I will quote Mr Welsh's colleague Mr Ingram, who on the radio this morning said:
"No, it's a local authority responsibility".
In fairness, he was talking about education. He added that local authorities
"get a large package of money into education. How they split it up between the various priorities in education is down to the councils."
I am sure that Mr Welsh will be happy to discuss that with his colleague. Mr Welsh also mentioned the need for a narrative—he will find all the
We have had considerable discussion about methodologies, an issue that was raised by Tommy Sheridan, Christine May, Mike Rumbles, Paul Martin and others. I hope that Mr Sheridan will accept that the road maintenance distribution methodology includes a secondary indicator to allow for the number of vehicles that use the roads. Just as we can have a series of suggestions in relation to urban deprivation, we can have a series of suggestions that relate to sparsity.
Murdo Fraser came up with the new concept of the council tax as a stealth tax; it must be the only stealth tax that comes in a brown envelope through the post. To Mr Brocklebank, I say gently that it is not appropriate to say that all council workers in Fife are interested only in themselves; that is just a cheap shot at council workers. We expect better of the Tories.

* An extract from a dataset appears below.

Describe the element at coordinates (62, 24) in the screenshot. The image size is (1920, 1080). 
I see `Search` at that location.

I inform Mr Adam that we are analysing the report by Professor Midwinter that he mentioned and that we take it seriously. However, as Mr Adam knows, Professor Midwinter recommends several actions that councils can take to improve services and deliver the more effective use of resources.

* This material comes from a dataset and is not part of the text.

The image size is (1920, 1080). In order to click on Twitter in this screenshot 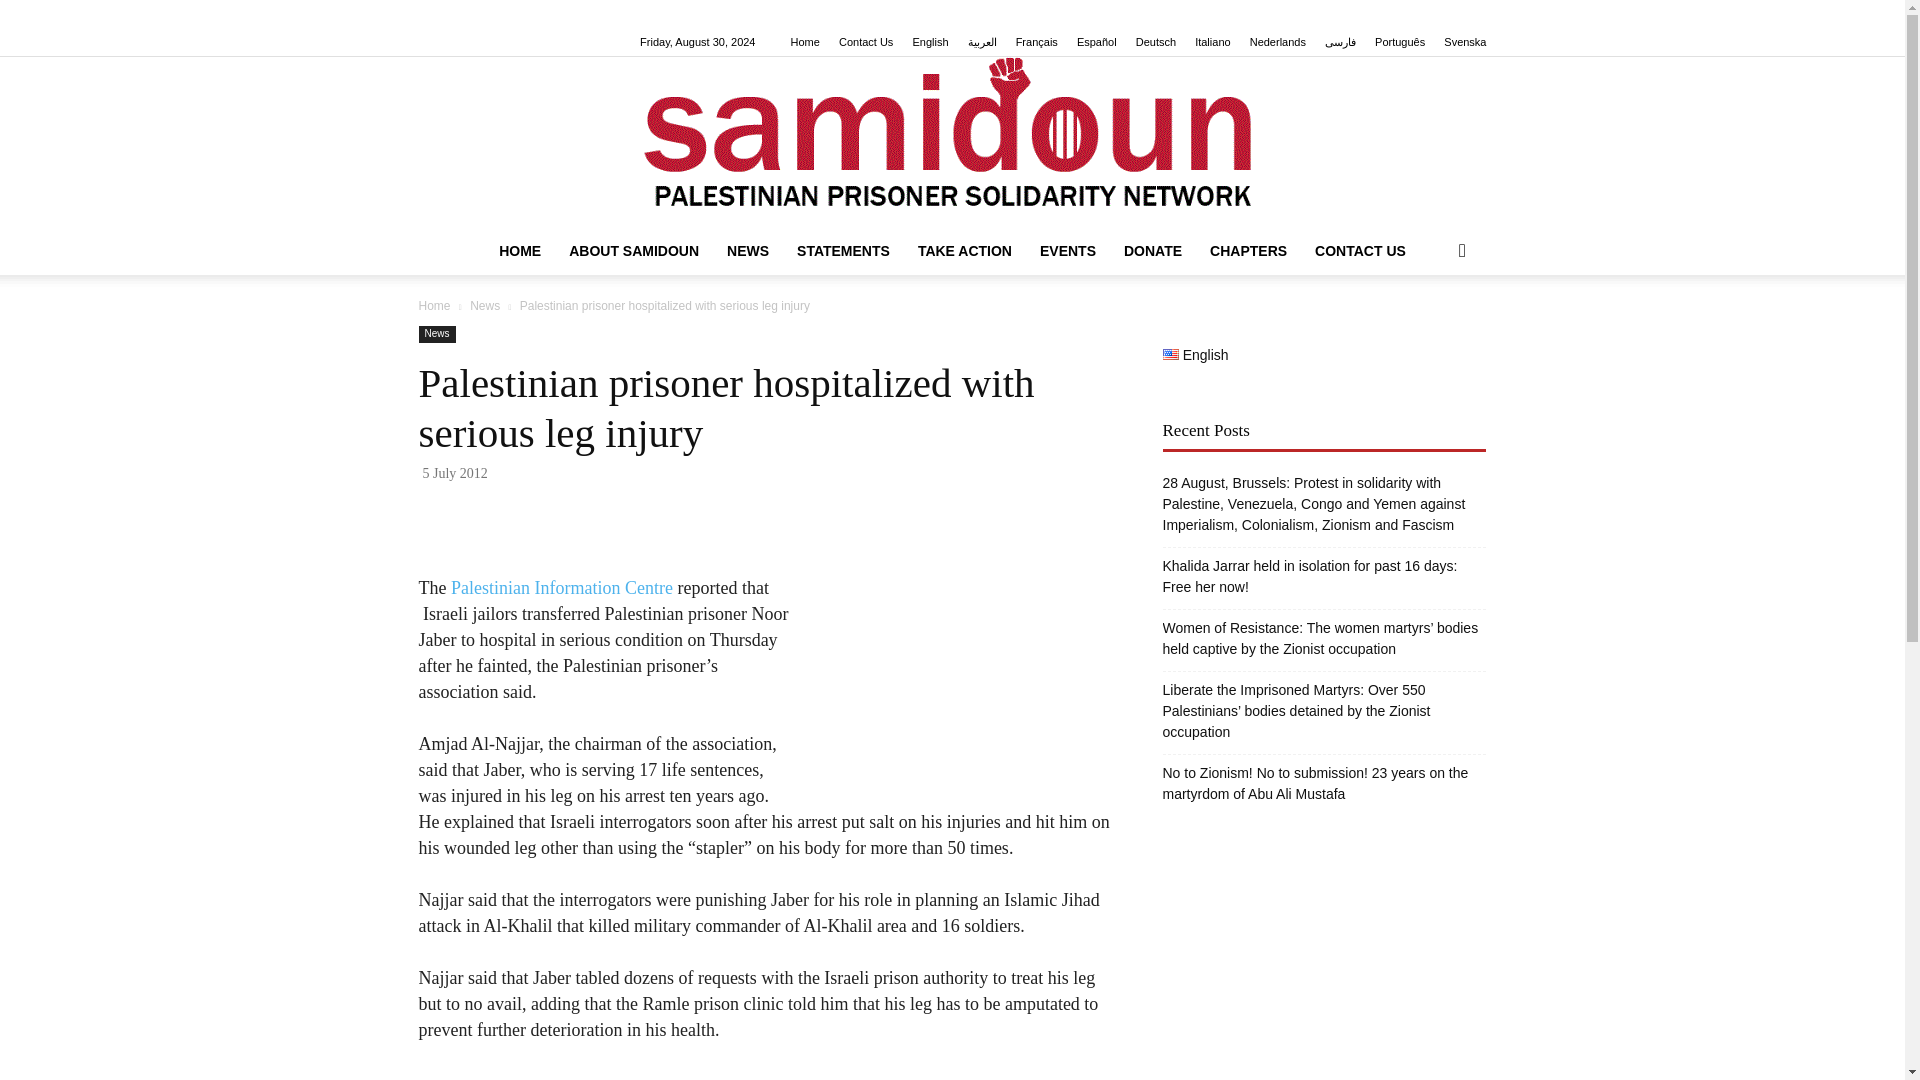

I have dealt with the point.
Councils in Scotland already benefit from the three-year local government settlement that we have introduced. In the next three years, local authorities will benefit from a cumulative increase of 10.4 per cent in Scottish Executive core revenue support. As Bristow Muldoon, Margaret Smith and others mentioned, since 1999, local authorities have benefited from an increase of £2.1 billion, or 40 per cent, in revenue funding, which is surely a significant advance in any terms.

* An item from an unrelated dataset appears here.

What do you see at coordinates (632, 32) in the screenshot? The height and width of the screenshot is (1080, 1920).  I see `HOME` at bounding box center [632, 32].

Margaret Smith, Michael McMahon, Bristow Muldoon and others mentioned the range of positive initiatives that we have taken in relation to local government. I will add to the list: we have introduced the three-year revenue and capital allocation, the prudential borrowing regime, the abolition of spending guidelines, revenue grant increases, council tax powers over second homes and the independent review of local taxation, which are all positive developments for local authorities in Scotland.
If SNP members sorted out their views, I might have some sympathy for them. Once again, we got calls on the one hand for spending and on the other hand for taxing. They never can sort out their views. As we know, the SNP wants lower corporation tax, business rates and water rates—
By approving the Local Government Finance (Scotland) Order 2005, the Parliament will confirm the revenue grant support for each council for the coming year. The allocations within the order will enable councils to keep council tax rises in line with previously published estimates for the coming year. I urge councils to keep those increases as low as possible. The order will deliver better services for our citizens and a fair deal for local taxpayers. I commend it to the Parliament.